Topic Aging, Dementia, and Behavioral Neurology

Presentation(s) P9 - Poster Session 9 (5:00 PM-6:00 PM)

Poster/Presentation
Number 13-005

Objective

To evaluate pathologic correlates of white matter hyperintensities (WMH) on post-mortem MRI in frontotemporal degeneration (FTD).

Background

WMH are not typically considered a prominent imaging feature of FTD. Current diagnostic criteria cite focal lobar atrophy, without explicitly describing white matter lesions; indeed, significant WMH burden may prompt alternative diagnostic considerations. However, prominent WMH on in vivo MRI have been described in individuals with pathogenic progranulin mutations (FTD-TDP43). On post-mortem MRI, we have noted confluent frontal WMH in some patients with FTD. In this study, we aimed to characterize the underlying neuropathologic change via image-guided tissue sampling.

Design/Methods

We compared 12 brains with FTD neuropathology (7 FTD-tau, 5 FTD-TDP43) to 26 controls (low/no neuropathology). Image guided samples of three white matter blocks were selected for quantitative immunohistochemistry analysis (HALO): two frontal regions (prefrontal and middle frontal gyrus), and primary visual cortex. HALO analysis (% area positive for staining) was performed for white matter integrity (neurofilament/2F11; myelin basic protein [MBP]) and gliosis (microglia/IBA1; astrocyte/GFAP). Post-mortem MRIs were blindly rated for presence or absence of confluent WMH globally and in each sampled region. Statistical testing was based on two-sample test for difference in proportions.

Results

WMH were seen globally more frequently in FTD-tau brains (6/7) than in FTD-TDP brains (1/5), p=0.018. Low 2F11 was seen more frequently in white matter blocks sampled from FTD brains than control brains (e.g., prefrontal: % average area positive 4.57 FTD, 24.31 controls; p=0.067). There was no observed difference in 2F11 signal in FTD brains comparing those with or without WMH, nor in MBP, IBA1, GFAP comparing FTD with controls.

Conclusions

Low 2F11 in frontal and occipital white matter could indicate widespread axonal disruption in FTD. However, more research is needed to validate these preliminary observations. We are performing additional analyses to investigate pathophysiologic contributions to postmortem WMH in FTD.

Authors/Disclosures
Scott McGinnis, MD (Brigham and Women'S Hospital) PRESENTER	Dr. McGinnis has received personal compensation in the range of $500-$4,999 for serving as a Consultant for Eisai.
Kimiko Domoto-Reilly, MD	Dr.

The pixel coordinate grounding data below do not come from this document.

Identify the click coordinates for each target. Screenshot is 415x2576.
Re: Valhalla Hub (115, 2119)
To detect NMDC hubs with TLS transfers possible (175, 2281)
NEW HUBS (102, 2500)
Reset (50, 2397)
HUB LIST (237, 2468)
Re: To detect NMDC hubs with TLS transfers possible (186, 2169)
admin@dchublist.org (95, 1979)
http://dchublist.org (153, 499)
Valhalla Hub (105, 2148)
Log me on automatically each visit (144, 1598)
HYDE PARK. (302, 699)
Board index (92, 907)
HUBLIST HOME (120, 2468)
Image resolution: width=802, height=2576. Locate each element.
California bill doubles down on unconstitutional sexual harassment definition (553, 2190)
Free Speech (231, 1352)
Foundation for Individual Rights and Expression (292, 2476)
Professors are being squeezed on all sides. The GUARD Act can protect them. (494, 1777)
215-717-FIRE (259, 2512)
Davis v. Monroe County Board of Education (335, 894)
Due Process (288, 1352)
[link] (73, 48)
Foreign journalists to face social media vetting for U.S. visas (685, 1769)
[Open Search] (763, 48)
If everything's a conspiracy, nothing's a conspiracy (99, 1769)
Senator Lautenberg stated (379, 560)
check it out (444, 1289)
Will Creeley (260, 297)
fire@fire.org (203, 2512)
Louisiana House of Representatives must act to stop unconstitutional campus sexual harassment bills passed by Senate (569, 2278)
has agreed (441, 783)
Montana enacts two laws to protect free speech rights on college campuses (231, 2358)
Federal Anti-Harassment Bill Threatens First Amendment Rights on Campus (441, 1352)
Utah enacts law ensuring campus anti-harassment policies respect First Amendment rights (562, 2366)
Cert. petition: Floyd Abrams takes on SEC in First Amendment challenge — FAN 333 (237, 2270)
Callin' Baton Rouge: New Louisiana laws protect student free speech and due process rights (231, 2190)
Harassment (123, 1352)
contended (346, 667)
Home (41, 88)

Domoto-Reilly has received personal compensation in the range of $500-$4,999 for serving on a Speakers Bureau for MedBridge. The institution of Dr. Domoto-Reilly has received research support from Lawson Health Research Institute. The institution of Dr. Domoto-Reilly has received research support from NIH. The institution of Dr. Domoto-Reilly has received research support from Biogen. The institution of Dr. Domoto-Reilly has received research support from Lewy Body Dementia Association. The institution of Dr. Domoto-Reilly has received research support from Garvey Institute for Brain Health Solutions. The institution of Dr. Domoto-Reilly has received research support from Cognition Therapeutics. The institution of Dr. Domoto-Reilly has received research support from Takayama Family.
Caitlin S. Latimer, MD, PhD	Dr. Latimer has nothing to disclose.
Astrid M. Suchy-Dicey, PhD	Dr. Suchy-Dicey has nothing to disclose.
Christine Mac Donald, PhD	The institution of Dr. Mac Donald has received research support from NIH.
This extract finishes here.